[Entries from a dataset]

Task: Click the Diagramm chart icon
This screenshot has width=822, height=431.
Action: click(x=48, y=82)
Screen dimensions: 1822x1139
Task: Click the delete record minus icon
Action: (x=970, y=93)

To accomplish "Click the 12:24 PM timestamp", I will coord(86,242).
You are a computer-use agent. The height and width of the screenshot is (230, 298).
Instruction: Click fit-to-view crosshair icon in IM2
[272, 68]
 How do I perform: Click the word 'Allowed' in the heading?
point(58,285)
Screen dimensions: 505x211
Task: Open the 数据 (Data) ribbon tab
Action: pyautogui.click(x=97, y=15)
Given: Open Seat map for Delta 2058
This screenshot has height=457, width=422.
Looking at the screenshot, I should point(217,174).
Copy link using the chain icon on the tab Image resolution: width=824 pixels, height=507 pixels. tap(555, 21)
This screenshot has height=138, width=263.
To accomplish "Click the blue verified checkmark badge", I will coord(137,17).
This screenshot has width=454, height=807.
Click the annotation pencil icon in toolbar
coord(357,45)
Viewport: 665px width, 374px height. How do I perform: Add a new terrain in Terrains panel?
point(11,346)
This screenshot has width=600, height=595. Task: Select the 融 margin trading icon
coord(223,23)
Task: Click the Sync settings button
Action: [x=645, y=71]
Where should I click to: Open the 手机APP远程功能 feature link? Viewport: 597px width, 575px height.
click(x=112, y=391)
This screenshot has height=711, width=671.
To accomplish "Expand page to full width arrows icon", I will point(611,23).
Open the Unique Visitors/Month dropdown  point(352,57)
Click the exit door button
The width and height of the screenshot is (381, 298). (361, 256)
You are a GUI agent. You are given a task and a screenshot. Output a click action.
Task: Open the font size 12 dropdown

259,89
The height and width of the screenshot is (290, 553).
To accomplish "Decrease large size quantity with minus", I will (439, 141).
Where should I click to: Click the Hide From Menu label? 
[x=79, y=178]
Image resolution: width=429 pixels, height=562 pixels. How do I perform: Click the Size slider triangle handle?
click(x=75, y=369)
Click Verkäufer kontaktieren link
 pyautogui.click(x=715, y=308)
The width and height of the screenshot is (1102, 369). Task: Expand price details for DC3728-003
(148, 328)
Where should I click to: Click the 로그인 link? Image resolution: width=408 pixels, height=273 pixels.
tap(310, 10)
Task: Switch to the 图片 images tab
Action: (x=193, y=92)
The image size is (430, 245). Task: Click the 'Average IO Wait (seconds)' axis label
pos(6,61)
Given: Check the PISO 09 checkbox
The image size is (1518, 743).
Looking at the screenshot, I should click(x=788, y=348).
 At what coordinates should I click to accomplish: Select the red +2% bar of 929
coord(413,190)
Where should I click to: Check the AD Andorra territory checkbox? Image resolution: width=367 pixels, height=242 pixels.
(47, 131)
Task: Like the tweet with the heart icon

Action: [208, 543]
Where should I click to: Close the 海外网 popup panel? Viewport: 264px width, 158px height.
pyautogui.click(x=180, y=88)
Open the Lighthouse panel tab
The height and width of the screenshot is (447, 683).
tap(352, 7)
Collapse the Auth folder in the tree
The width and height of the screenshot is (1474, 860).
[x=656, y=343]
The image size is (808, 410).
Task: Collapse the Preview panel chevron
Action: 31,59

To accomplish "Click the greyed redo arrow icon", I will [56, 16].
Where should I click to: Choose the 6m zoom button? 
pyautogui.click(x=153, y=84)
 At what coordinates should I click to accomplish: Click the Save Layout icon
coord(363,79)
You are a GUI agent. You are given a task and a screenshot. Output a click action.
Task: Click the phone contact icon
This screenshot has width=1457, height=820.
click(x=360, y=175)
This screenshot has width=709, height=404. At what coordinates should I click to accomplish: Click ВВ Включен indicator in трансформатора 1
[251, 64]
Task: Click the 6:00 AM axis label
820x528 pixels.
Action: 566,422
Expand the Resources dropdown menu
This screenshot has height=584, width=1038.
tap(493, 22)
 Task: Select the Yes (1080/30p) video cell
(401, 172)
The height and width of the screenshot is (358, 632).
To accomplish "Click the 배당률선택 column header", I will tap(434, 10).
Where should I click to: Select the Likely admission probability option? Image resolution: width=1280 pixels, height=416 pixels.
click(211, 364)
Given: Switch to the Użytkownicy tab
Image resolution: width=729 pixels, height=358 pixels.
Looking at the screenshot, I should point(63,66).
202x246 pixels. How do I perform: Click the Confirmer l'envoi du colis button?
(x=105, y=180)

== EXERCISE ==
Rewrite the whole listing above with "How do I perform" changed to "How should I carry out" wherever it occurs. Leave everything else unchanged.

== FINAL RESULT ==
Task: Click the Diagramm chart icon
This screenshot has width=822, height=431.
Action: click(x=48, y=82)
Screen dimensions: 1822x1139
Task: Click the delete record minus icon
Action: (x=970, y=93)

To accomplish "Click the 12:24 PM timestamp", I will coord(86,242).
You are a computer-use agent. The height and width of the screenshot is (230, 298).
Instruction: Click fit-to-view crosshair icon in IM2
[272, 68]
 How should I carry out: Click the word 'Allowed' in the heading?
point(58,285)
Screen dimensions: 505x211
Task: Open the 数据 (Data) ribbon tab
Action: pyautogui.click(x=97, y=15)
Given: Open Seat map for Delta 2058
This screenshot has height=457, width=422.
Looking at the screenshot, I should point(217,174).
Copy link using the chain icon on the tab Image resolution: width=824 pixels, height=507 pixels. tap(555, 21)
This screenshot has height=138, width=263.
To accomplish "Click the blue verified checkmark badge", I will coord(137,17).
This screenshot has width=454, height=807.
Click the annotation pencil icon in toolbar
coord(357,45)
Viewport: 665px width, 374px height. How should I carry out: Add a new terrain in Terrains panel?
point(11,346)
This screenshot has width=600, height=595. Task: Select the 融 margin trading icon
coord(223,23)
Task: Click the Sync settings button
Action: [x=645, y=71]
Where should I click to: Open the 手机APP远程功能 feature link? Viewport: 597px width, 575px height.
click(x=112, y=391)
This screenshot has height=711, width=671.
To accomplish "Expand page to full width arrows icon", I will point(611,23).
Open the Unique Visitors/Month dropdown  point(352,57)
Click the exit door button
The width and height of the screenshot is (381, 298). (361, 256)
You are a GUI agent. You are given a task and a screenshot. Output a click action.
Task: Open the font size 12 dropdown

259,89
The height and width of the screenshot is (290, 553).
To accomplish "Decrease large size quantity with minus", I will (439, 141).
Where should I click to: Click the Hide From Menu label? 
[x=79, y=178]
Image resolution: width=429 pixels, height=562 pixels. How should I carry out: Click the Size slider triangle handle?
click(x=75, y=369)
Click Verkäufer kontaktieren link
 pyautogui.click(x=715, y=308)
The width and height of the screenshot is (1102, 369). Task: Expand price details for DC3728-003
(148, 328)
Where should I click to: Click the 로그인 link? Image resolution: width=408 pixels, height=273 pixels.
tap(310, 10)
Task: Switch to the 图片 images tab
Action: (x=193, y=92)
The image size is (430, 245). Task: Click the 'Average IO Wait (seconds)' axis label
pos(6,61)
Given: Check the PISO 09 checkbox
The image size is (1518, 743).
Looking at the screenshot, I should click(x=788, y=348).
 At what coordinates should I click to accomplish: Select the red +2% bar of 929
coord(413,190)
Where should I click to: Check the AD Andorra territory checkbox? Image resolution: width=367 pixels, height=242 pixels.
(47, 131)
Task: Like the tweet with the heart icon

Action: [208, 543]
Where should I click to: Close the 海外网 popup panel? Viewport: 264px width, 158px height.
pyautogui.click(x=180, y=88)
Open the Lighthouse panel tab
The height and width of the screenshot is (447, 683).
tap(352, 7)
Collapse the Auth folder in the tree
The width and height of the screenshot is (1474, 860).
[x=656, y=343]
The image size is (808, 410).
Task: Collapse the Preview panel chevron
Action: 31,59

To accomplish "Click the greyed redo arrow icon", I will [56, 16].
Where should I click to: Choose the 6m zoom button? 
pyautogui.click(x=153, y=84)
 At what coordinates should I click to accomplish: Click the Save Layout icon
coord(363,79)
You are a GUI agent. You are given a task and a screenshot. Output a click action.
Task: Click the phone contact icon
This screenshot has width=1457, height=820.
click(x=360, y=175)
This screenshot has width=709, height=404. At what coordinates should I click to accomplish: Click ВВ Включен indicator in трансформатора 1
[251, 64]
Task: Click the 6:00 AM axis label
820x528 pixels.
Action: 566,422
Expand the Resources dropdown menu
This screenshot has height=584, width=1038.
tap(493, 22)
 Task: Select the Yes (1080/30p) video cell
(401, 172)
The height and width of the screenshot is (358, 632).
To accomplish "Click the 배당률선택 column header", I will tap(434, 10).
Where should I click to: Select the Likely admission probability option? Image resolution: width=1280 pixels, height=416 pixels.
click(211, 364)
Given: Switch to the Użytkownicy tab
Image resolution: width=729 pixels, height=358 pixels.
Looking at the screenshot, I should point(63,66).
202x246 pixels. How should I carry out: Click the Confirmer l'envoi du colis button?
(x=105, y=180)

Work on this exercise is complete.